In a small bowl, combine the sugar, garlic, onion powder, red, white, and
black peppers, paprika, salt and cumin, mixing well. Place the turkey
breast in a large glass bowl and sprinkle with 4 Tbsp of the mixture,
coating well.  (store the remainder of the seasoning mix the a tight
container for future use)
Sprinkle the turkey with the liquid smoke, rubbing the seasoning mix and
liquid over the entire breast. Cover the bowl and marinate for two(2) days
in the refrigerator, turning occasionally.
Light the fire in a charcoal water smoker, cover, and let the heat and
smoke accumulate.  When the smoker is ready, place the turkey breast on the
wire rack and smoke for 7 hours.
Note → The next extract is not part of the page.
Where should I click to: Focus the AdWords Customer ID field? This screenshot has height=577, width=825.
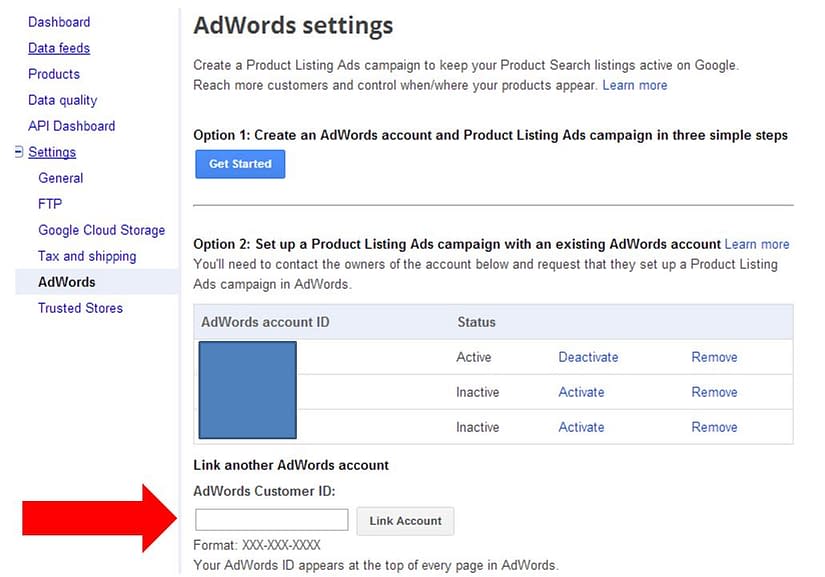(271, 520)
Add water as needed. Add a few mesquite
chips every hour or so.  When the tasso is done, remove and set aside until
cool enough to handle. You will note it is very dry, almost like jerky.
Don't worry, that's normal.  Store it in freezer bags up to one month in
the refrigerator or six months in the freezer.
note: This is not something you will really want to make a sandwich from.
It is used primarily in gumbo, red beans, stuffings and some pasta dishes.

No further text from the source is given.